An obstetric fistula of the kind that occurs in many developing countries is a hole between a woman’s vagina and one or more of her internal organs. This hole results in permanent incontinence of urine or feces. Most women who develop fistulas are abandoned by their husbands and ostracized by their communities because of their foul smell.
Traumatic fistula is the result of sexual violence. The injury can occur through rape or women being butchered from the inside with bayonets, wood or even rifles.
“They become marginalized,” Lippiatt said of the victims. “They’re not bride-worthy. They’re not productive. They leak. They smell. There’s shame from what has happened. There’s trauma from what they faced.”
Money raised from the climb will also be used to offer restorative counseling for the women and girls who are victims of gender violence; trauma counseling camps in Lebanon that provide a space for Syrian refugees to find healing, hope and restoration from violence; and Home of Restoration in Uganda, one of WE International’s partners to provide restorative care, and entrepreneurial training services for women and children who have been victims of human trafficking in places like the Philippines and Uganda.
Lippiatt said the climb raised about $25,000, but he would like to raise another $25,000.
He said that too often, people are like a deer caught in the headlights – staring at a tragedy but not knowing how to respond or feeling like one single action won’t make a difference. Lippiatt insists one person can make a difference.
“There’s so much need,” he said. “I can’t help everybody, but I can help somebody.”
It might seem like a tough mountain to climb, but Lippiatt’s proven he can do it.

*Given request:* According to the article about the fundraising climb, how much did Lippiatt say the climb raised?

[Stored data entries]

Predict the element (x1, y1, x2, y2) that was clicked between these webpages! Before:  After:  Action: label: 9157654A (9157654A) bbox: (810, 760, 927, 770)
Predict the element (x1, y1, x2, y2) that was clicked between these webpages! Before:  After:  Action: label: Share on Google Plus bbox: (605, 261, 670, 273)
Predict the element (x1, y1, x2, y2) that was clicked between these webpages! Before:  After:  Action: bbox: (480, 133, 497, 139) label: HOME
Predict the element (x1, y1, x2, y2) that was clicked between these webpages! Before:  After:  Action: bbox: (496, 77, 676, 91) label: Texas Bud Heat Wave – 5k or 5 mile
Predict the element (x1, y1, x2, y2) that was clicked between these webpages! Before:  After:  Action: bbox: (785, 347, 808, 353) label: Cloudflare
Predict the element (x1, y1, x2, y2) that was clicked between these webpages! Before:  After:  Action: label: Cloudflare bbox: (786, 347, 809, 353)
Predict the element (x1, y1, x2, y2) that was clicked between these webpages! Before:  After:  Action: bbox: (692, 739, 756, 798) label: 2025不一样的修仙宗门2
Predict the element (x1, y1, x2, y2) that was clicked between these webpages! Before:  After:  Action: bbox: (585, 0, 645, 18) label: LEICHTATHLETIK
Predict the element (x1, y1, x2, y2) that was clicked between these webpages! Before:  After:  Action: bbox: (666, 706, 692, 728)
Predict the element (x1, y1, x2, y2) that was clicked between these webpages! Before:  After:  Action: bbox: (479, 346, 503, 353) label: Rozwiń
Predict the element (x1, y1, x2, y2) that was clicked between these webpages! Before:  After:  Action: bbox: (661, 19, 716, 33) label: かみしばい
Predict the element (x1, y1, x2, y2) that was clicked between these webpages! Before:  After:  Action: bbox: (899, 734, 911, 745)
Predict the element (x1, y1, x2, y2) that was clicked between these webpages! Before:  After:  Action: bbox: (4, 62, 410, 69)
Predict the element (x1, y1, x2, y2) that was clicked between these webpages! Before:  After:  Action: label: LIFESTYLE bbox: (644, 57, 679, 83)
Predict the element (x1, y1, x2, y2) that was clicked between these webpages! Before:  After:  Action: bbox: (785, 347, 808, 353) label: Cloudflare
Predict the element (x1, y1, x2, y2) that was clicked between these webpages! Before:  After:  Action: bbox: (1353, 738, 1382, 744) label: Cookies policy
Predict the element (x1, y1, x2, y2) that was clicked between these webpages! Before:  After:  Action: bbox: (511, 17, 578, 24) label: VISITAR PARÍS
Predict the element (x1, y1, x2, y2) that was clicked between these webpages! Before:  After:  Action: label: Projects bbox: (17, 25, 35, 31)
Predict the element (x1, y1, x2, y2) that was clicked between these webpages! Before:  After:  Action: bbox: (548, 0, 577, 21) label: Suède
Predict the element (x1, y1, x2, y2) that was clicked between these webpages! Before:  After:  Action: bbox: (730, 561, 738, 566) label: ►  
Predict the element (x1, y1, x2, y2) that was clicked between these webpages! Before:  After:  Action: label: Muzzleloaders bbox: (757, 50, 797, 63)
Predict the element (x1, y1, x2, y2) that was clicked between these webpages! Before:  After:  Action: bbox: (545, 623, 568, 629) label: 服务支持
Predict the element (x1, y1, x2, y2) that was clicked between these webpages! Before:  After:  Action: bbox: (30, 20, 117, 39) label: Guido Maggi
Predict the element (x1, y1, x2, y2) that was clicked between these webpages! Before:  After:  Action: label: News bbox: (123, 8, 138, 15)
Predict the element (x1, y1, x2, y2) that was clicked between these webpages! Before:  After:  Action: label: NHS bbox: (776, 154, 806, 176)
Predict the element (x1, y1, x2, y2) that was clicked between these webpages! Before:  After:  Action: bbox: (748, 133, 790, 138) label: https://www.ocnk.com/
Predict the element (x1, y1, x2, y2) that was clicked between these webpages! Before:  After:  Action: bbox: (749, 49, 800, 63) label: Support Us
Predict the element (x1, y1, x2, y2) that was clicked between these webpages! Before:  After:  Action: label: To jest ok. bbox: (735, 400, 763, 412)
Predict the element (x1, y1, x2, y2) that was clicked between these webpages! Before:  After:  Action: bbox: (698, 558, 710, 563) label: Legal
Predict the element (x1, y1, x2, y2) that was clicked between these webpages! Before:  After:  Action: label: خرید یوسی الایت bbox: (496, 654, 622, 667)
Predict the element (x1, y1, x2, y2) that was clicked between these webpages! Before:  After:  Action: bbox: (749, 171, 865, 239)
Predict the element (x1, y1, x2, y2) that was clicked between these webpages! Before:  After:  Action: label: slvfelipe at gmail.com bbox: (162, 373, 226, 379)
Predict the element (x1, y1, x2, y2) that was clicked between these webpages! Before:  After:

*Solution:* About $25,000.